Neither the man who passed away while in Dorn’s care nor his daughter was identified in the VA inspector general’s report.
Aides to Graham said they could not say whether the Seneca Republican had intervened on behalf of his constituent because she wasn’t identified and the senator’s office gets numerous requests for help from veterans or their family members.
Dorn is one of two full-fledged veterans hospitals in South Carolina, along with Johnson VA Medical Center in Charleston. The agency also runs clinics and veterans centers in Myrtle Beach, Rock Hill, Beaufort and other locations in the state.
While the VA probe of Dorn focused only on one patient, its findings shed light on the difficulties in providing health care to South Carolina’s 410,000 veterans, many aging.
The VA investigators concluded Dorn medical personnel tried to respond to the concerns of the daughter, who maintained a bedside vigil near her ailing father after he had been placed in an isolation room because his infection was highly contagious.
“We found that nursing and physician staff interacted with the patient’s daughter on a daily basis and that staff made efforts to address the daughter’s concerns as they arose,” the report said. “However, we are unable to assess the quality of staff communications with the daughter or whether satisfactory, corrective actions were taken.”
After the report was concluded, Dorn director Wiley accepted its findings and said changes were being made to address concerns.
One of the daughter’s nine complaints was that her father, who had a history of Parkinson’s disease and heart ailments, had an “inadequate and inappropriate oral diet” at the hospital, instead of intravenous nutrition.

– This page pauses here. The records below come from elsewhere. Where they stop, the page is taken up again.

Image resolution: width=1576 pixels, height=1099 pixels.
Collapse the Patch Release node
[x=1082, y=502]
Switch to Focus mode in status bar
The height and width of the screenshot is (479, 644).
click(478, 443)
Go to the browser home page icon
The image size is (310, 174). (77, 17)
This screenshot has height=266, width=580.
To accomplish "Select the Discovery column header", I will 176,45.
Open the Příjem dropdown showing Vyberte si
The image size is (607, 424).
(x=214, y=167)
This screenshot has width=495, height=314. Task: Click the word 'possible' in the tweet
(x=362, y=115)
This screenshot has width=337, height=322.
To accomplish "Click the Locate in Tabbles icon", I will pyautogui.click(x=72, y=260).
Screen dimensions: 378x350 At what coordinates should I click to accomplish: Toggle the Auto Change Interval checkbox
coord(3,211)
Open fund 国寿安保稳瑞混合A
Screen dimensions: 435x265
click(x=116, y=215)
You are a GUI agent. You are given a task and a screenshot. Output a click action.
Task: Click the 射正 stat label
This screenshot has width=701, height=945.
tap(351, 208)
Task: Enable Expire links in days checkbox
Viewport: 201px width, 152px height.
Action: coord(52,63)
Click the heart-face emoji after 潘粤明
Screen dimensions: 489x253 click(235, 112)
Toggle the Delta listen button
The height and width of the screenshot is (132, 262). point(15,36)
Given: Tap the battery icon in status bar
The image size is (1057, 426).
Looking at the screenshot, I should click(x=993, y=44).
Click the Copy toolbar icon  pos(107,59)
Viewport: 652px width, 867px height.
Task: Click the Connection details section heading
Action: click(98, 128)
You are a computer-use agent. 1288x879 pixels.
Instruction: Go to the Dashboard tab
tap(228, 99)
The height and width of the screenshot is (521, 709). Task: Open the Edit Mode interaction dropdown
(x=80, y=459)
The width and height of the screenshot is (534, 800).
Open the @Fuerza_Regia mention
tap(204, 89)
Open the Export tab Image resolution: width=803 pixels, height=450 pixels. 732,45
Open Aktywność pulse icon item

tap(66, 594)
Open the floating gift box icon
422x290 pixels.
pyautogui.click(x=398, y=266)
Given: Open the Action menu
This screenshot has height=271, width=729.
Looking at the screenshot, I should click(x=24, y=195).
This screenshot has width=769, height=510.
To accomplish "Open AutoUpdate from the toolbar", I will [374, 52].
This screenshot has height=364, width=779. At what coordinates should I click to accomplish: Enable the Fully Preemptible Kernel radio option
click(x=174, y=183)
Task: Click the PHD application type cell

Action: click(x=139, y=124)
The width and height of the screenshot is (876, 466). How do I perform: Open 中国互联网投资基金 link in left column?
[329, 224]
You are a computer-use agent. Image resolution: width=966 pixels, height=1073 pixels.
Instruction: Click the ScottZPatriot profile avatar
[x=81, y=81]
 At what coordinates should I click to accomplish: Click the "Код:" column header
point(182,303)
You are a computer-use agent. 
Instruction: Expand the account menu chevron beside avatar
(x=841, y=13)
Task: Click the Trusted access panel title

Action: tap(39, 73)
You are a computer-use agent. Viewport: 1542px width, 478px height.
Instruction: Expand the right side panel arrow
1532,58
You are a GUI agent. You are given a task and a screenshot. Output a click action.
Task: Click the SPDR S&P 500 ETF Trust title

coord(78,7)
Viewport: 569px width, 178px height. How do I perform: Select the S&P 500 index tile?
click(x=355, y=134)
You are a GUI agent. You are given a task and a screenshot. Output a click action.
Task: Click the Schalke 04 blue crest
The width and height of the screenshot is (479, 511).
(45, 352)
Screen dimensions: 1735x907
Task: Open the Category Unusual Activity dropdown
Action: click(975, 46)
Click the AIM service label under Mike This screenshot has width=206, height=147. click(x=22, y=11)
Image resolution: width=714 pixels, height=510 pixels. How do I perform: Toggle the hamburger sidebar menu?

The VA investigators found the father didn’t qualify for IV nutrition because he had a functioning digestive system. They said, however, that two trays of food were left outside his room but not brought inside due to a communications breakdown among medical aides. Dorn has changed its procedures and “now requires nursing assistants to follow the meal delivery cart and deliver trays directly to patients, including those in isolation precautions,” the VA report said.
On the fourth day of his stay, the daughter asked for help transferring her father to a private hospital, but Dorn officials refused to pay and said such a move would be risky.
“The daughter was told that she could take her father to the private-sector hospital, but she would have to sign him out against medical advice,” VA investigators wrote. “While we believe that staff followed procedures, the daughter was nonetheless frustrated with what she perceived as an overall lack of helpfulness on the part of the facility staff.”